David Davis's privacy arguments have no backbone

This is a guest post by Frank Fisher

If you're going to declare war on a corporation, you might as well pick on someone big, and at first glance David Davis has done just that with his Times attack on mooted Tory plans to scrap the NHS “spine” and store health data with Google. A spot of populist rabble rousing never hurts a backbencher's public profile, and with a target like Google matched to a lexicon of attack buzzwords like "privacy", "trust" and even "database", it's rabble rousing with a civil libs edge, and that's the flavour of the month. But a closer reading of a really quite finely detailed piece presents a much more nuanced and less confrontational picture.

For one, Davis doesn't actually dismiss the idea of private companies handling confidential patient records at all; he just wants a secure framework in which it might happen. For another, his arguments in favour of that tally less with the notion of handing the job to another, perhaps "nicer" corporation, like Microsoft (snigger), than with the prevailing mood for data storage/retrieval in IT circles; making use of the Cloud.

A wise stance, as scrap with Google if you like, but taking on the Cloud People is foolhardy. Those pushing for distributed storage aren't just doing so with commercial gain in mind, they're zealots. The Cloud isn't just a means to an end, it is an end. Distributed processing, distributed applications, distributed storage, distributed risk, distributed targets, distributed ownership - it makes a lot of sense, commercially, ethically, technically. But where it won't make sense is to government, to quangos, and to the civil, and not so civil, servants who figure a patient's data belongs to almost anyone except that patient.

Sadly, without an innovative and genuinely cutting edge approach from NHS IT providers and developers - and we've seen little of that to date - it won't make sense in practical terms for this particular application either. Why? Because unlike other personal data, health records must be accessible by third parties - even against the key record owner's will. You could be comatose, insane, or carrying an illness that might affect others beside yourself. Hey, get off your high horse, privacy advocates; medical ethics apply to patients too, I reckon, and harming another individual by withholding information... well I don't care if it is embarrassing or upsetting, it's a moral no-no. And because unlike other personal data, these third parties need uniform, regularised access to it, their unique identifier, probably your NHS number, should be able to draw on your records, no matter where you might have stored them: with Google, with the NHS, sitting in your shared P2P drive, anywhere else in the Cloud - and sure, that's doable. Place a secure escrow layer between your GP and your data that has your NHS number on one side, your data path on the other, and you have a nice smooth app that delivers flexibility, security, and gives you limited control of your own data. But it ain't going to happen - a cutting edge app developed by the NHS's favoured suppliers? These are the people who built the swine flu panic site in classic ASP...

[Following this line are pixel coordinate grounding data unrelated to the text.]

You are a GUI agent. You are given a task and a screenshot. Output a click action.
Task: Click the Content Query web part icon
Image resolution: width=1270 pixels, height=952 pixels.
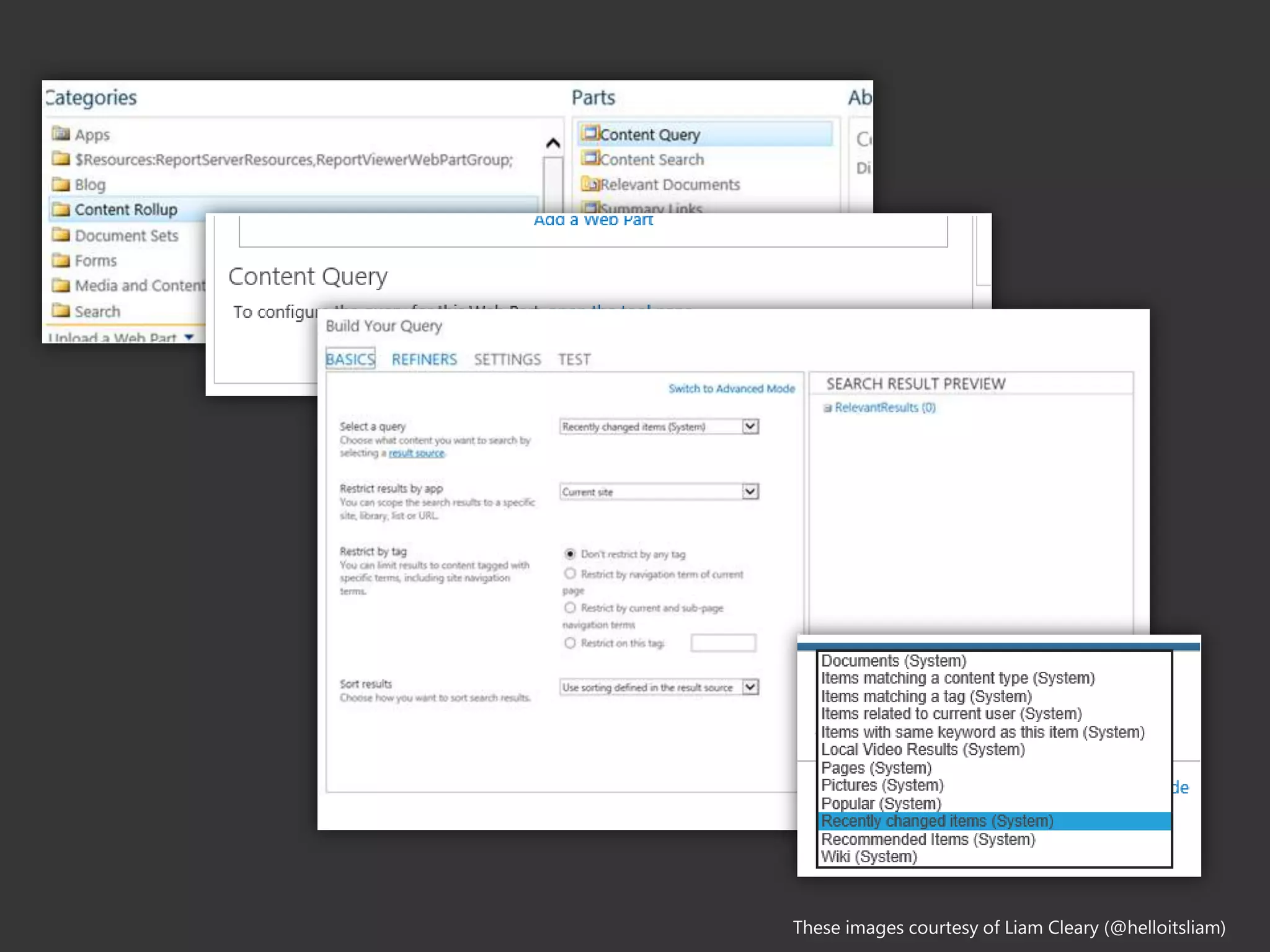click(590, 133)
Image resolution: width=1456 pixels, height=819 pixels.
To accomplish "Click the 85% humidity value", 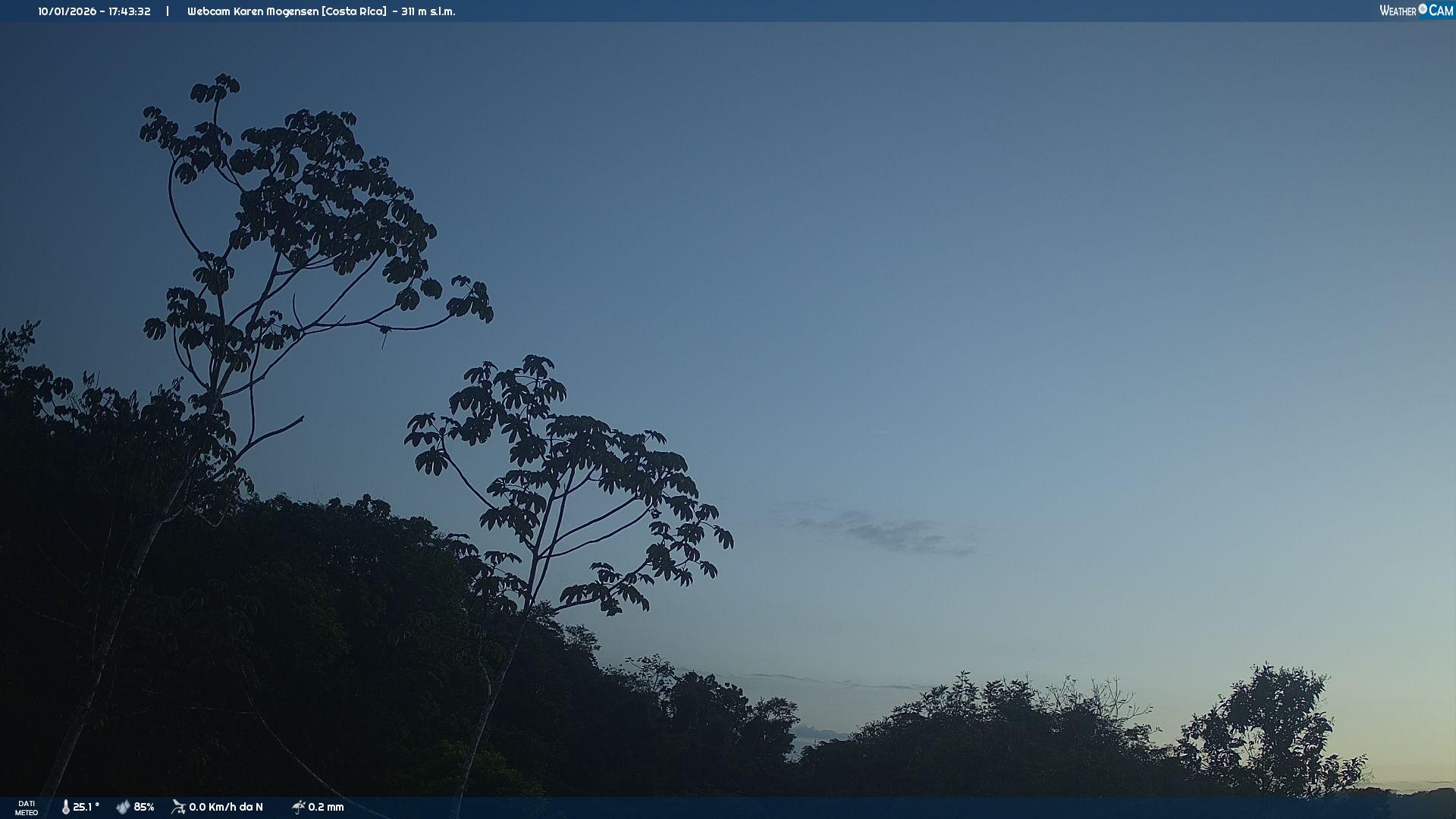I will click(144, 807).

No, unfortunately a more traditional answer will have to do - and that may well be Google, as Davis knows. And he sees the value in it. Let's look at one line again, where he's ruling out many of the ways in which Google could, but won't be allowed to, make money: “That means it should not be sold on, it should not be data mined for commercial insights, and it should not be used for targeted advertising.” Firm words. But in fact, the biggest money earner with this kind of data wouldn’t be any of those – it would be data mining for medical insights. A practice the pharmaceutical giants carry out every day. And that of course returns them income in the long run – but only when it benefits medical care – and wouldn’t appear to be ruled out in DD’s little list. Call me a cynic, but that’s no oversight. And a good thing too.

When therapies are becoming ever more targeted, when genetic groupings even at national levels are proven to work with or against certain compounds and therapies (as an example, there are compounds licensed for use in China that have no better than placebo value against the same conditions in European populations), when contra-indications are springing up unnoticed from products taken in combination, you really want the largest pool of patient data possible to sift, mine, crunch. An NHS archive would be extremely valuable for this. Hugely so. And is that a bad thing? Why? Altruism is supposed to be good, right? Why wouldn’t you want your data crunched, if it could benefit others? What harm would it do?

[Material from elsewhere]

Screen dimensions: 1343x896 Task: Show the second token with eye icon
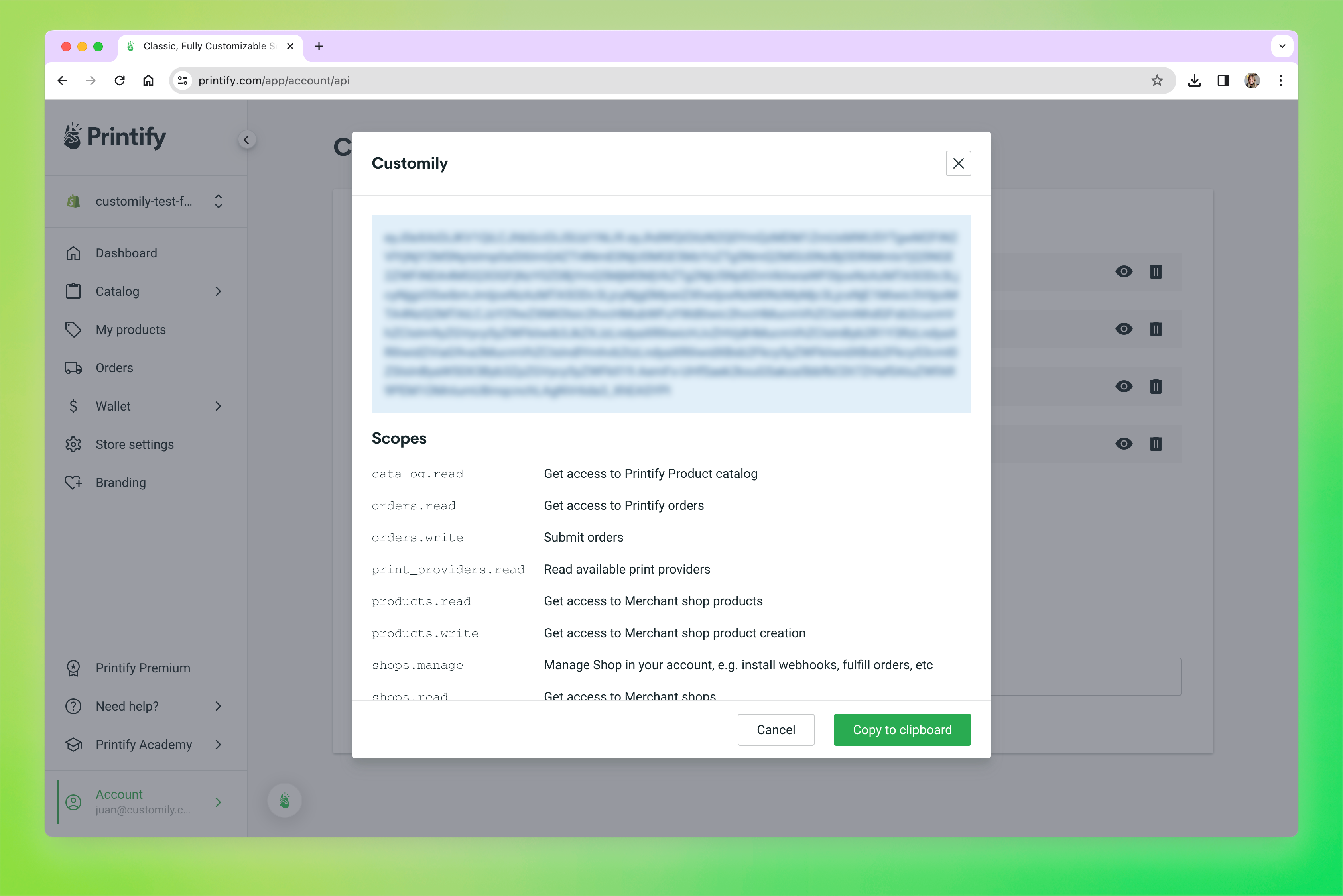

Anonymisable data stored with Google, Microsoft, or even in the Cloud would be a valuable resource – easy to imagine cash changing hands to get at it. For some this seems to produce an instinctive fear – anger even. But if they’d donate blood, why not data?

There’s a lot of tosh talked about privacy – and Davis is as guilty as any; people up in arms about Google Streetview, yet also annoyed that we can’t take a photo of a copper - reconcile those two views. Privacy is both an abstract and a practical concept; reality and theory, and it works for both you, and I. Both us, and them. In the field of medical information it seems to me that some necessary loss of privacy is legitimate, to advance medicine, so too is some degree of potential loss, for practical administrative reasons, to support data transfer, access, recovery. The big question would then appear to be, is the private sector more or less able than the public sector to deliver a working system that ensures privacy loss, and privacy loss risks, are as low as possible. The answer has to be a big vote of confidence in the private sector. I may not trust Google a great deal more than David Davis does, but I trust them a damn sight more than I’d trust the NHS.